For other health-related reasons (migraines) I went keto since a few months ago and had no problems at all quitting sugar altogether. Nuts, cured ham are great for occasional nibbling. My sweet thing is a 'keto cream' with a blend of cream and yogurt whipped to be fluffy and topped with peanut butter and crushed nuts.
I do have some very occasional cravings for fries or chocolate, but it is very very rare, almost nothing compared to a normal high-carb diet. (I break the ketosis for a carbful meal from time to time, so it's not like alcoholism where seeing carbs or sugar is a problem that would cause a relapse either.)
Not buying them and not having them around the house though, requires much less, and helps when it's late at the computer and you crave some!

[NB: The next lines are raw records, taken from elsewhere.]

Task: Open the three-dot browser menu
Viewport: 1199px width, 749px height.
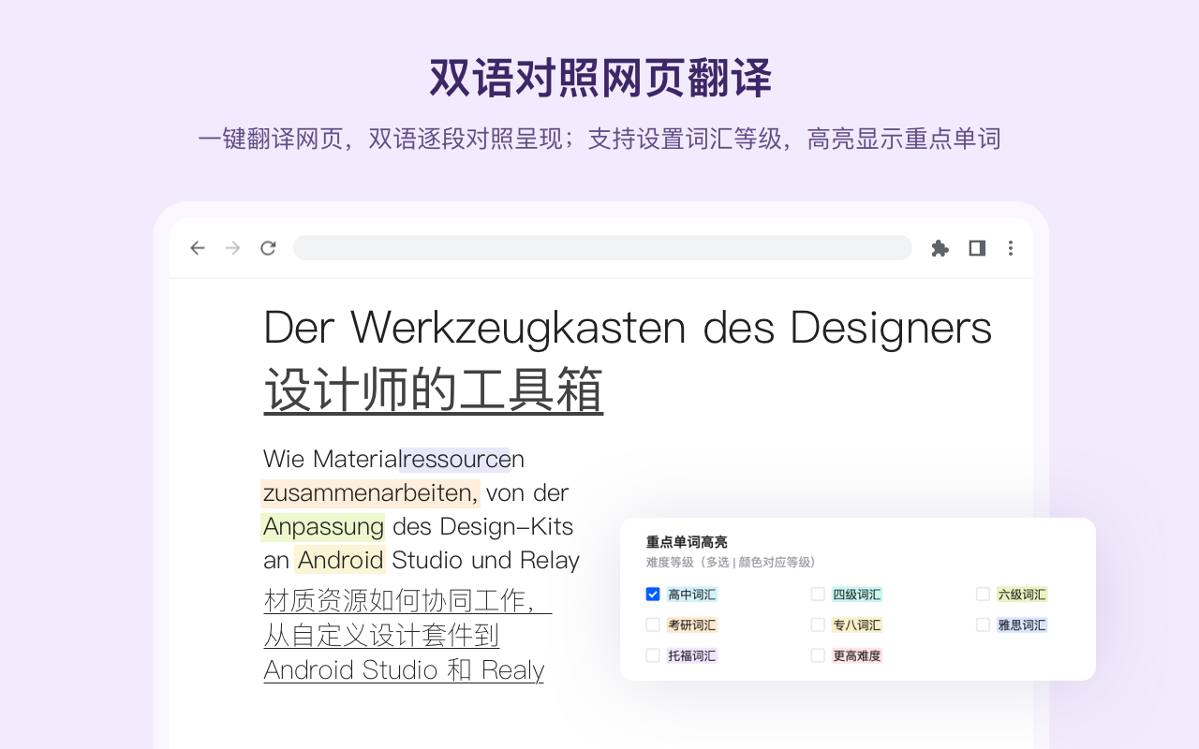Action: click(x=1011, y=248)
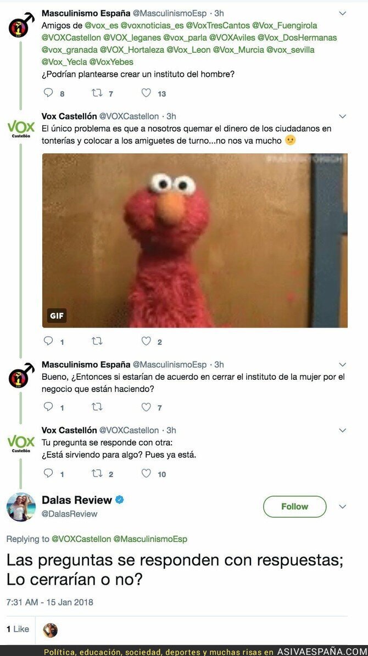Play the Elmo GIF
Screen dimensions: 368x656
(194, 240)
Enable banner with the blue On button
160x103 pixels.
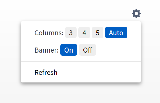(69, 50)
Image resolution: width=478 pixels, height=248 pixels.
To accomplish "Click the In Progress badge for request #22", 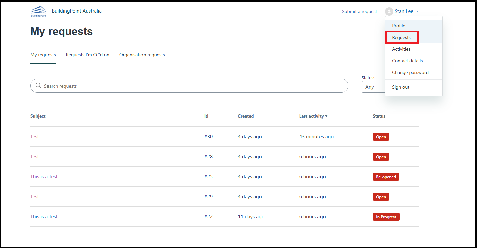I will click(x=386, y=216).
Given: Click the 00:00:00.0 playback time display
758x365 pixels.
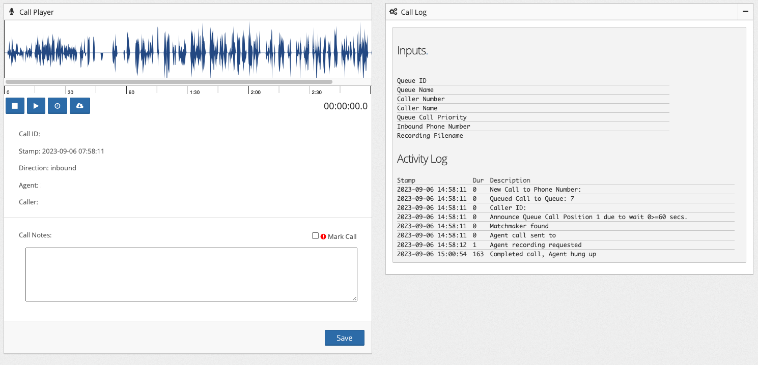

Stop eating i.e. fast. The cravings go away within 48h.
Done, solved.
- You're depressed? Just cheer up!
- Gee, why haven't I thought of that!
Fasting wont take away the cravings, if anything it will make them worse (after a few days you feel very hungry and all you can think about is food, then there's a period where you don't mind, then you are starving again, and so on).
And even if it did, once you stop the fast you get the cravings again.
Exercising willpower is an important life skill. Being able to will be extremely helpful in way too many occasions to count.
>Fasting wont take away the cravings
It will, actually. Sugar cravings are very different relative to regular hunger, and are really gone for good within 48h.
>after a few days you feel very hungry and all you can think about is food,
The "all you can think" is just not true. It's just regular hunger.
You can then eat. Just not sugar, but actual nutritious food.
I'd suggest a cadence of one meal a day, or two but not far apart from each other (e.g. 18:6 intermittent fasting).
It is actually and, quite surprisingly for many, easy to do this.
The people you're preaching to have tried all those things. Your advice cashes out into "land better in the distribution like me and then confuse it for a character trait like I do".
Apparently not hard enough.
>"land better in the distribution like me..."
This line of thinking you are describing there is classic loser mentality. The successes of others are always because of "luck".
It couldn't possibly be that they put in the hard work when you weren't looking. Of course not.
Entertaining such ideas would lead to looking inwards, and there's only darkness to be found inwards.
This is a problem that outsiders cannot fix. They have to realize the problem themselves, and only then will they be able to move forward.
So I beg to differ that it's not (always) that simple.
So what would you advocate, involuntary commitment perhaps?